Provincia, approvato il piano di contenimento dei cinghiali

TERAMO – Con il parere favorevole dell’Ispra sono state approvate le modalità operative del Piano di contenimento dei Cinghiali. La prima fase è iniziata sabato scorso e terminerà il 10 luglio: si caccerà nelle macroaree individuate, con battute selettive (postazione fissa e/o girata con l’utilizzo di un solo cane). Le squadre sono quelle formate e abilitate dalla Provincia, vengono coordinate dagli Ambiti territoriali di caccia (Atc), con la supervisione della Polizia provinciale. Dal 16 al 31 luglio, nella seconda fase, la Polizia provinciale, sulla base dei dati, valuterà se procedere con azioni di controllo anche nelle ore notturne.
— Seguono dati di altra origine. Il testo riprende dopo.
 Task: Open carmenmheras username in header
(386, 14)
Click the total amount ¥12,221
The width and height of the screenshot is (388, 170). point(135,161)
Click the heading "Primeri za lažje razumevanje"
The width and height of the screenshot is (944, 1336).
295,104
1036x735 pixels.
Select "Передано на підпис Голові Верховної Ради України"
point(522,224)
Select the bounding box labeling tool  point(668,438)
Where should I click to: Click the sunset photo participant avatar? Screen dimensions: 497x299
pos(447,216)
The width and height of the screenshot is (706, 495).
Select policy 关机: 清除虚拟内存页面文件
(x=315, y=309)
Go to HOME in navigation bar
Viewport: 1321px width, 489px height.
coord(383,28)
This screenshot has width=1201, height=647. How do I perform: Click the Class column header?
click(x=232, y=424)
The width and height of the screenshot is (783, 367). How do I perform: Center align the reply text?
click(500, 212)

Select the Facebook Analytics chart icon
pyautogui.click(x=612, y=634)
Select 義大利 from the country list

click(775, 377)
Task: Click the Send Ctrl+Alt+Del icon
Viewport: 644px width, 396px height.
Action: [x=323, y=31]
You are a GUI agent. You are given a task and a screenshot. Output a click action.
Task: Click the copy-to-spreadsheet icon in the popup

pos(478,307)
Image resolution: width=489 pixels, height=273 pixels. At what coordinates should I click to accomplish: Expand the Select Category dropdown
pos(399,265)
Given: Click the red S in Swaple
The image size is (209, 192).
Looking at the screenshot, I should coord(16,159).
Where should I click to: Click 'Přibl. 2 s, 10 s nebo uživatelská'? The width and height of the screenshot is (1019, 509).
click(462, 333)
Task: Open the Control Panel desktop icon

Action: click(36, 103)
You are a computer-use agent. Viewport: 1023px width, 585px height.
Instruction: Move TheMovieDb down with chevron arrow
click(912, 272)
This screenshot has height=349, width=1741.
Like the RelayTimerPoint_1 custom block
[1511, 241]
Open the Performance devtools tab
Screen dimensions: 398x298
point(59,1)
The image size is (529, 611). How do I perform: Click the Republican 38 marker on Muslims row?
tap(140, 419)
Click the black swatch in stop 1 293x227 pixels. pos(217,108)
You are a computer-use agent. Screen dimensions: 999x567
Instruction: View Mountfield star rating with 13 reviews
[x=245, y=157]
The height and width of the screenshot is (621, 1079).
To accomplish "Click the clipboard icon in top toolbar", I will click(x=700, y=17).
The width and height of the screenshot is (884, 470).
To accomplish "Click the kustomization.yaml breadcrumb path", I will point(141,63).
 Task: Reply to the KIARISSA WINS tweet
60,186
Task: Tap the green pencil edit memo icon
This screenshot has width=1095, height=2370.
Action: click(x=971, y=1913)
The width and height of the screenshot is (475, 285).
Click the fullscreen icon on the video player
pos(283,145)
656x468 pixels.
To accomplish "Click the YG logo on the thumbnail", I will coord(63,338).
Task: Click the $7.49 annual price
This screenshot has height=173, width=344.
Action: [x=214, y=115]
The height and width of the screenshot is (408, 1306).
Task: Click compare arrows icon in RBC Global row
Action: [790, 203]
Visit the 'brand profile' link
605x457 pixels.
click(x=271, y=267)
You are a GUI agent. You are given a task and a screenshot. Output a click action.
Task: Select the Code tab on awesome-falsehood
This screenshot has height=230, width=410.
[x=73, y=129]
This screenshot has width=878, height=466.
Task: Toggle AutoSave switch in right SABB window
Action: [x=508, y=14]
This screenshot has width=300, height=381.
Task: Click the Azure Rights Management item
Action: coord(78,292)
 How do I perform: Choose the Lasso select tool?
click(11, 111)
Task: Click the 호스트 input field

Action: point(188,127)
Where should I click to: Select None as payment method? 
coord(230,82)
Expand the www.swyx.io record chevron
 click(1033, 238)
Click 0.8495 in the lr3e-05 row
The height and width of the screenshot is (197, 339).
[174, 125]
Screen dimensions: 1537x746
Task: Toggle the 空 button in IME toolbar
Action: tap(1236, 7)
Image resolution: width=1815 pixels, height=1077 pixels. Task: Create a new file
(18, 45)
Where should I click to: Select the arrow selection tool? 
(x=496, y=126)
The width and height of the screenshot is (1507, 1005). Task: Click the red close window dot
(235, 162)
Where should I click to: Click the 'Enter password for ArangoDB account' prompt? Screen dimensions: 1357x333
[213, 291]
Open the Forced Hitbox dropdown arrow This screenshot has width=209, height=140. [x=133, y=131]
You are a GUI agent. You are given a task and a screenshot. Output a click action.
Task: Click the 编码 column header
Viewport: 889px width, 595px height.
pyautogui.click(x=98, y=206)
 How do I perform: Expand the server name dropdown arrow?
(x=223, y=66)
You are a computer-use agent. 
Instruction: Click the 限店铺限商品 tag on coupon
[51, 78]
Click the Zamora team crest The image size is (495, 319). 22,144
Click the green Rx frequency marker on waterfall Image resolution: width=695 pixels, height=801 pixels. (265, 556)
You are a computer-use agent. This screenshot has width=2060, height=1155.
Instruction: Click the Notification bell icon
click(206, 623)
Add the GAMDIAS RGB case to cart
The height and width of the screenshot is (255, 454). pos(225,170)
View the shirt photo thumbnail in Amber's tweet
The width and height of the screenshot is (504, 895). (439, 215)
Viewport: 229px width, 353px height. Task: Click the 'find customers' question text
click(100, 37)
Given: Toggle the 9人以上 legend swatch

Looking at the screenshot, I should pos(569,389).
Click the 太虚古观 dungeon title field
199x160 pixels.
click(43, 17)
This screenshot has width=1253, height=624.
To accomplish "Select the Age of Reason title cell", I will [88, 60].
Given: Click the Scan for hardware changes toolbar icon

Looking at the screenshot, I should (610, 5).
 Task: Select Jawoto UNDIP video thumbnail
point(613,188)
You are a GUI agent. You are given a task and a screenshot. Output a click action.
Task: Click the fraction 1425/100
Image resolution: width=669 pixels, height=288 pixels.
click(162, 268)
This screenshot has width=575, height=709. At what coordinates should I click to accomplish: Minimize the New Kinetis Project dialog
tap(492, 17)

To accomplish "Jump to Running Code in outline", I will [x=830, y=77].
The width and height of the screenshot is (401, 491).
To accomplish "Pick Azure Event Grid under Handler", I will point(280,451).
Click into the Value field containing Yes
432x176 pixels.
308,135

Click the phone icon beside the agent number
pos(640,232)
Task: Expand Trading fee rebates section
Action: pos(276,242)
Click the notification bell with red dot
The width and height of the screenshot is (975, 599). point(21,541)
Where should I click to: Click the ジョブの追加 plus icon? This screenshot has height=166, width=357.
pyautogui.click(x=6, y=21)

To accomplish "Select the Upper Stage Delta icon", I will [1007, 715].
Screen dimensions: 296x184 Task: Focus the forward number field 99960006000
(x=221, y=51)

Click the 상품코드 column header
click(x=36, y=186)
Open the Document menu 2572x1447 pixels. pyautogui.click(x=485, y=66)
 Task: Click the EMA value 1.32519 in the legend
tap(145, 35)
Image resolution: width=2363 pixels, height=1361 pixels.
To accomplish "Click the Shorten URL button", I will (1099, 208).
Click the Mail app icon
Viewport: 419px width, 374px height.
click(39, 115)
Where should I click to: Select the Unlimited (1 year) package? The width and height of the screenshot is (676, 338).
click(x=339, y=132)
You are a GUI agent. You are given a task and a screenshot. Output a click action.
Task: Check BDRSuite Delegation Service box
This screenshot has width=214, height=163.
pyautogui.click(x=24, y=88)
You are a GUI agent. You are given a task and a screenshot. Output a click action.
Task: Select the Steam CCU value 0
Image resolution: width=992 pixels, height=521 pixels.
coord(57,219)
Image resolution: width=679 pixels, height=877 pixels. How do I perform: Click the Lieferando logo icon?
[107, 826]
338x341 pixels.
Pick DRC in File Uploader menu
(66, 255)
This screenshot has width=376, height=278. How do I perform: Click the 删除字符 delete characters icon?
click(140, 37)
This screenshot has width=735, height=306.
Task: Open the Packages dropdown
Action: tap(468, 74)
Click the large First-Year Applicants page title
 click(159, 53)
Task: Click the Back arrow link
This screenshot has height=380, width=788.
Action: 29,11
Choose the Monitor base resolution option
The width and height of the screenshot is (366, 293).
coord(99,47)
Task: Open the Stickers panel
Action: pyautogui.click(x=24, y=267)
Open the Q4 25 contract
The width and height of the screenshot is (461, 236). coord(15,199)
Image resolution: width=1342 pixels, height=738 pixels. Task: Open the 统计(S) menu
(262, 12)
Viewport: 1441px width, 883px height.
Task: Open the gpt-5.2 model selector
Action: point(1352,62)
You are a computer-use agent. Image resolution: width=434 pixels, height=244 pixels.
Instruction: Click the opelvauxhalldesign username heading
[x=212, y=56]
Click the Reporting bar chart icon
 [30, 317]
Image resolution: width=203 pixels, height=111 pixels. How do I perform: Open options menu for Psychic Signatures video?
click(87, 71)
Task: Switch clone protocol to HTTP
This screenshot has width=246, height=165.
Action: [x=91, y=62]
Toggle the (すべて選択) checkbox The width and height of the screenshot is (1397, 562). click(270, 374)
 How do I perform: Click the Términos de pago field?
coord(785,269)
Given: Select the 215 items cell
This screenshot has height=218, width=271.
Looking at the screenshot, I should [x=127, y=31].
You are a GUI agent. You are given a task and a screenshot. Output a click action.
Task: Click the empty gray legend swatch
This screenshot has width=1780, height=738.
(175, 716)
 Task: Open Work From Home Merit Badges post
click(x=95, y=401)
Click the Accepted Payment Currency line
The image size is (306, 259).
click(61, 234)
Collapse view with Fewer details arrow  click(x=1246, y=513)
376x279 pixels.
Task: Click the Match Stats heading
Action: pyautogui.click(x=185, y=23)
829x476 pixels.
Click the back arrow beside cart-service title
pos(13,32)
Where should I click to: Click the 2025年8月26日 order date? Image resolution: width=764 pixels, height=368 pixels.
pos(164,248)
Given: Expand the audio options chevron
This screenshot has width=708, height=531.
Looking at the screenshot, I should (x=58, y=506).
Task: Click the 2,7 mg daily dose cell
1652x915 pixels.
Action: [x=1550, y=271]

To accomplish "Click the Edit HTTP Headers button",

Nella terza fase, dal 18  al 30 settembre, infine, gli interventi di controllo verranno effettuati con la tecnica della girata su tutte le macroaree individuate e per le Zone di ripopolamento e cattura e nelle Aree cinofile con postazione fissa e con girata.

A partire dall’anno 2014, la Provincia, ha predisposto un sistema di georeferenziazione dei danni rilevati attraverso l’utilizzo di un applicativo digitale: in questo modo è stato possibile realizzare una mappa  della distribuzione del danno con indicazione degli interventi di prevenzione, dei prelievi venatori, degli abbattimenti di controllo: tutti dati utili per una corretta analisi dei fenomeni su base territoriale. I dati sono consultabili al seguente link http://dati.provincia.teramo.it/dati/danni-provocati-da-fauna-selvatica/danni-provocati-da-fauna-selvatica-anno-2015 

Risarcimento danni fauna selvatica. Per i danni alle colture, riferite all’anno 2015, hanno presentato domanda di rimborso 316 agricoltori per un totale di circa 270mila euro. Da quest’anno la Regione Abruzzo ha previsto un’integrazione alla documentazione per la richiesta di rimborso (dichiarazione sostitutiva, partita Iva e altro). Ci sono 64 agricoltori che hanno diritto al risarcimento danni ma non hanno ancora fatto pervenire alla Provincia la documentazione necessaria.